New workers coming out of high school or college are perhaps dealing with a different set of concerns than the generations before. The class of 2024 had college experiences disrupted by the pandemic. They’re struggling to find jobs. They are coming into work with worries about what their professional lives will look like — if they can even start them.

But they’re also craving mentorship to make up for those gaps, experts told HR Dive, which may keep them engaged with their work — and stop them from looking for greener pastures. 

Understanding the class of 2024

Mentorships can help address new workers’ concerns, and this new batch has a lot of them.

According to Handshake’s “Catching Up with the Class of 2024” report, 67% of the class of 2024 is optimistic about finding a job that builds their career, but more than half are concerned about making ends meet. The report also found that 34% are worried about feeling lonely and isolated at work, 61% about burnout, 54% about not enjoying their work and 53% about struggling to advance.

This generation of emerging adults is looking for “somebody that can give them feedback and thoughts and directions about how to be successful in their professional lives,” said Kelly Fair, founder of Polished Pebbles, a nonprofit that has helped more than 10,000 Black and Brown girls and emerging adults develop career readiness skills. 

What they’re looking for on the job is not unlike the kind of guidance they’re looking for in their personal lives. This generation needs this guidance “especially after the pandemic, considering so much of their time was cut and they were being forced to be inside,” she said. They have “social and emotional needs” and they want “support for who they are as a full person.” 
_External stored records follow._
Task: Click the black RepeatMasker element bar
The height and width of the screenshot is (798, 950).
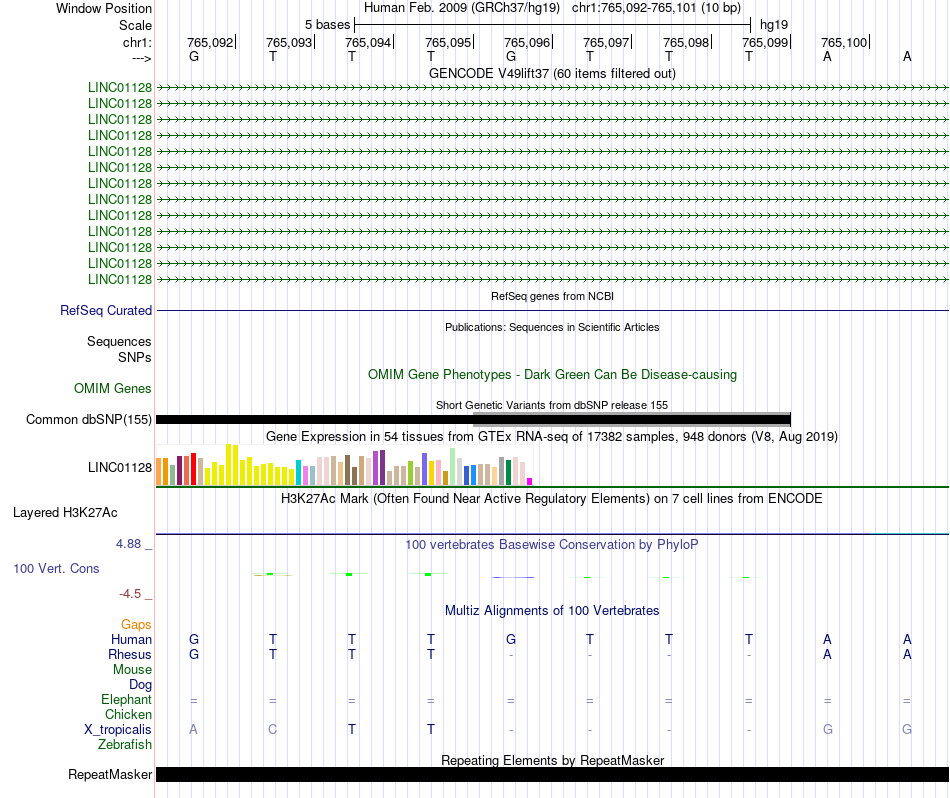Action: click(x=552, y=774)
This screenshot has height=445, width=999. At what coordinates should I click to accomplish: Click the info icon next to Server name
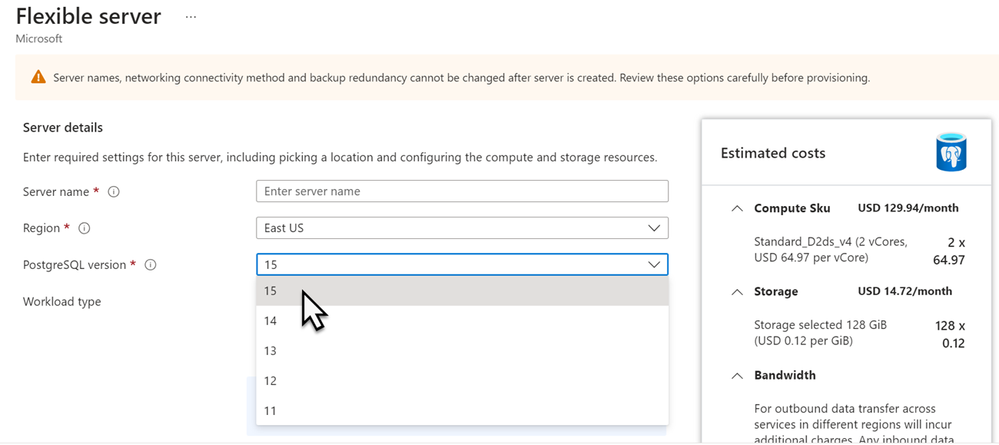114,192
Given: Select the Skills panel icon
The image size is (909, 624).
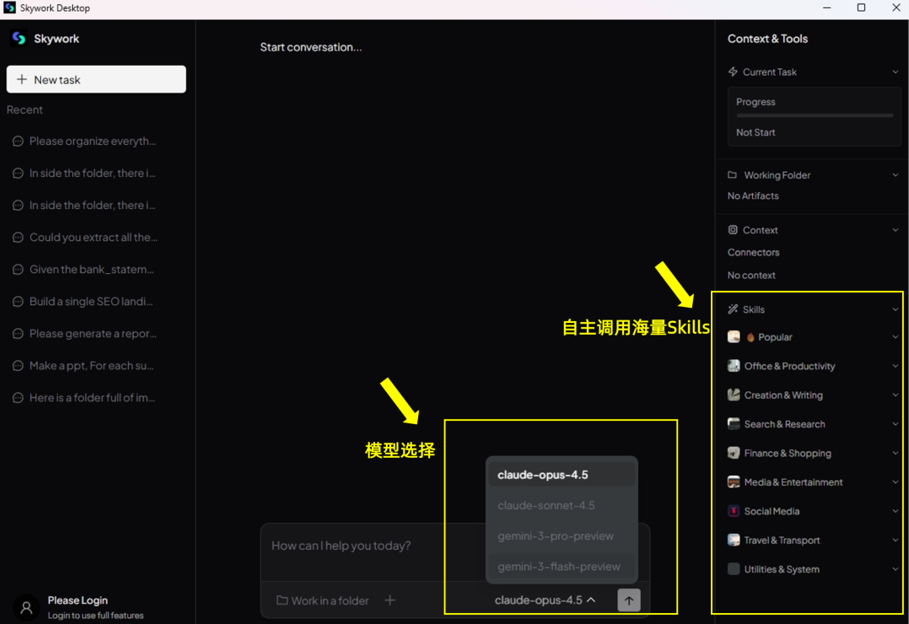Looking at the screenshot, I should click(734, 309).
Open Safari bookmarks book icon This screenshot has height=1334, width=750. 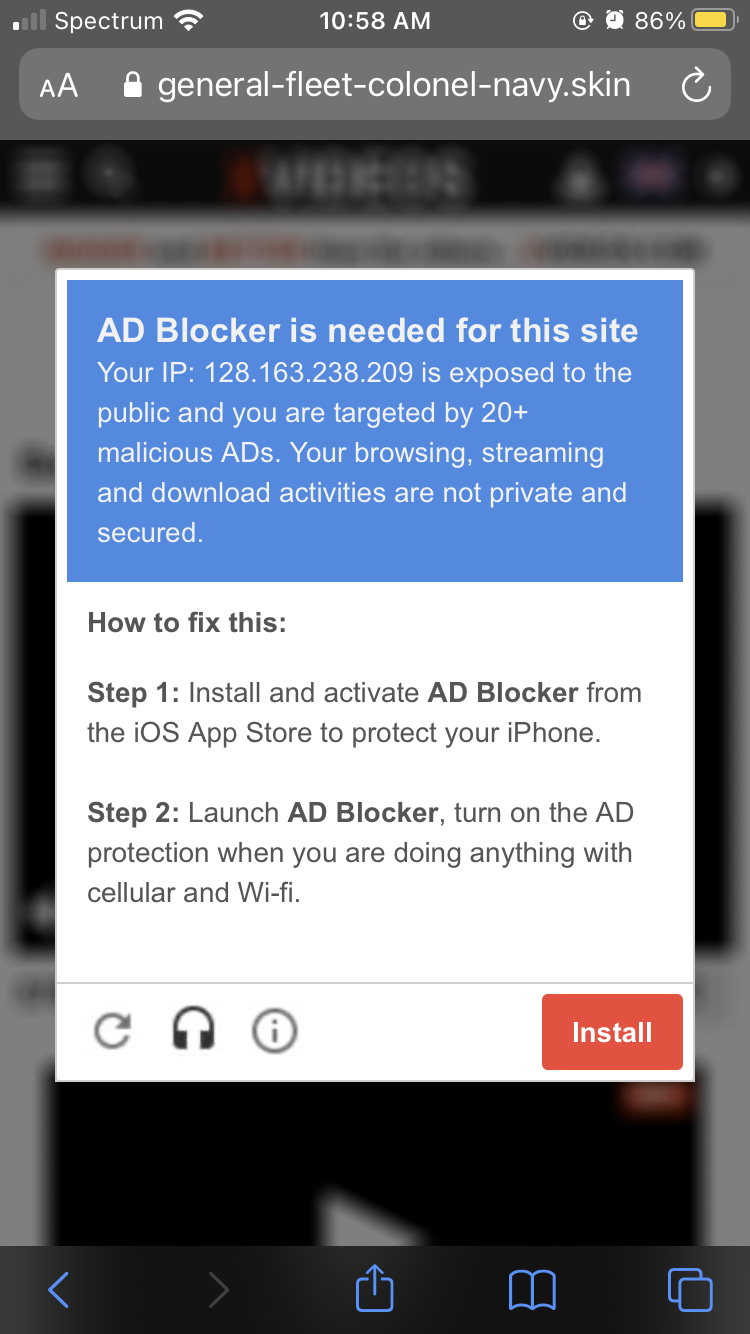[532, 1290]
These new graduates are also looking to “find their place within a company, whether it’s that work-life balance or how to be the best employee,” she said. 

New workers from traditionally marginalized communities also need extra support, especially as some companies have been pressured to fold DEI programs. They still need help and mentorship to “know how to work that journey of being a person of color in their workplace,” Fair said. 

Engaging new workers through mentorship

To start, HR professionals should evangelize the need for keeping employees engaged, and mentorships are part of that work, said David Satterwhite, CEO of Chronus, a mentorship software platform. That also means making sure that the ROI on such programs is made clear, so that they keep being funded. 

While mentorships programs might seem extraneous, they help employees stay engaged, more productive and, in the case of new workers, at the company for what will hopefully be long careers, he said. Like with diversity programs, “we are trying to do our part to help them understand that this is not just the right thing to do…but the science shows it’s a profitable thing to do,” Satterwhite said.

Employee resource groups can also help people find mentors within groups with the same interests as theirs, he added. That also allows people to self-designate who they are and their interests, which they of course know best. “It’s a way for people to connect and feel part of something,” he said, which can especially help new workers.

Fair said it’s important to reinforce mentorships when introducing people to careers and jobs that may not have been open to them previously. It would be impossible, for example, to pair every new female worker with a female mentor in building trades, which have long been dominated by men. For example, Polished Pebbles runs a program called Pink Hard Hats Project which shows girls and young adults what such careers look like. 

“The likelihood of women agreeing even to become and study a trade and to be successful and sustained and keep a place in the workplace is heavily based on mentorships,” she said. “If they really want to sustain diversity in the workplace, particularly when it comes to male-dominated fields, that level of mentorship has to be in place for girls and women.”